[Collected data]
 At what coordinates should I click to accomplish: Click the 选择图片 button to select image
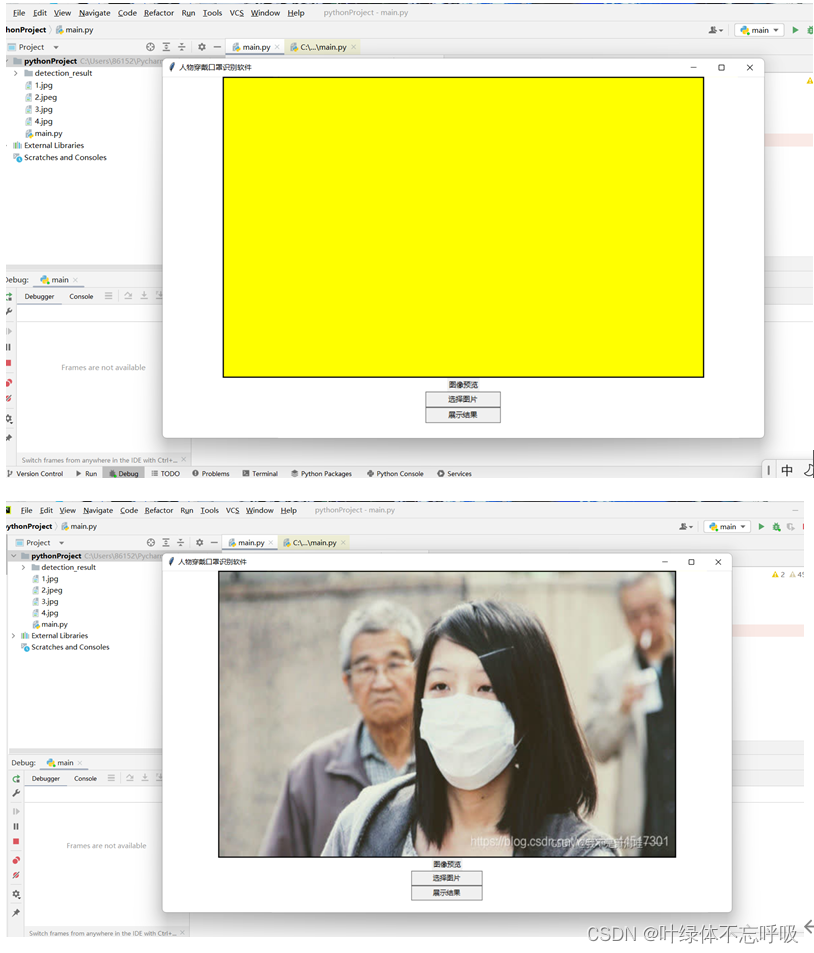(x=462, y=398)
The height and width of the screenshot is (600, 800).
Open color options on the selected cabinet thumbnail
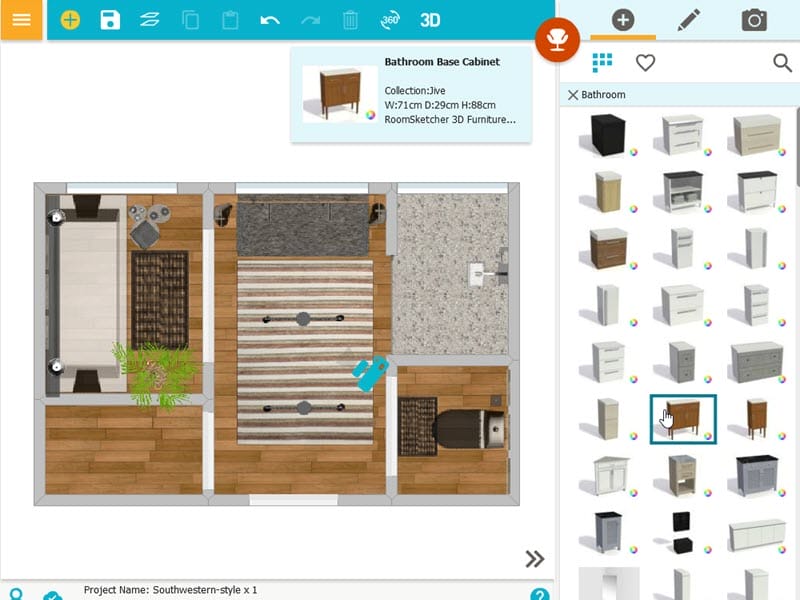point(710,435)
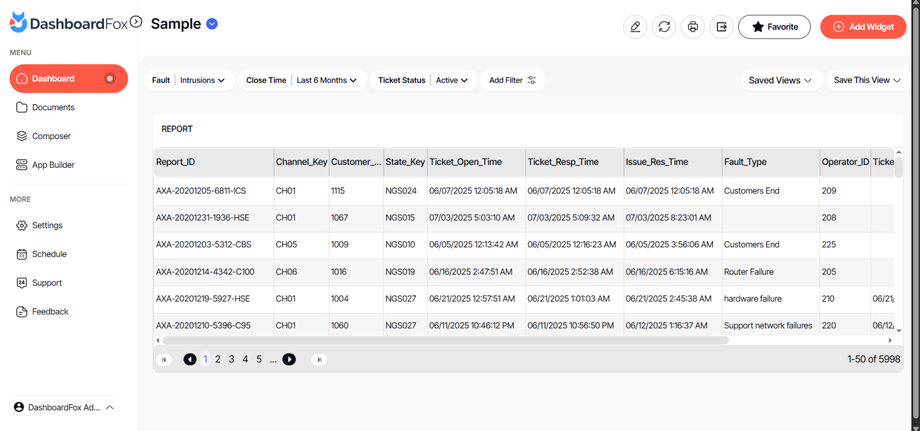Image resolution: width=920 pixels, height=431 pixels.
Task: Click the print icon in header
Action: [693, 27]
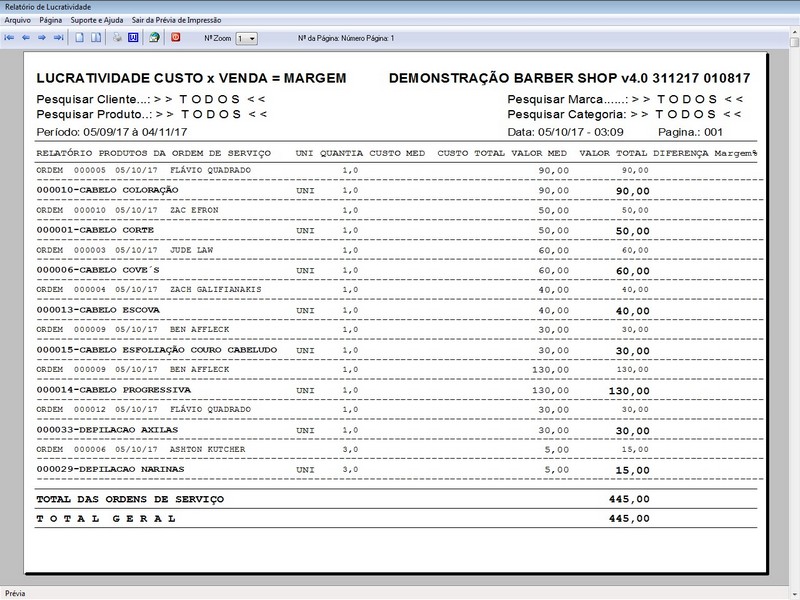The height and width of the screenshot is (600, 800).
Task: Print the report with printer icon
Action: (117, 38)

→ **Exercise brief**
Without including the pictures, copy all of the data exactly.

→ **Task answer**
 At what coordinates should I click to accomplish: Click the 选择图片 button to select image
(x=462, y=398)
The height and width of the screenshot is (600, 800).
Open color options on the selected cabinet thumbnail
point(710,435)
Image resolution: width=920 pixels, height=431 pixels.
Task: Click the print icon in header
Action: [693, 27]
The height and width of the screenshot is (600, 800).
Task: Print the report with printer icon
Action: (117, 38)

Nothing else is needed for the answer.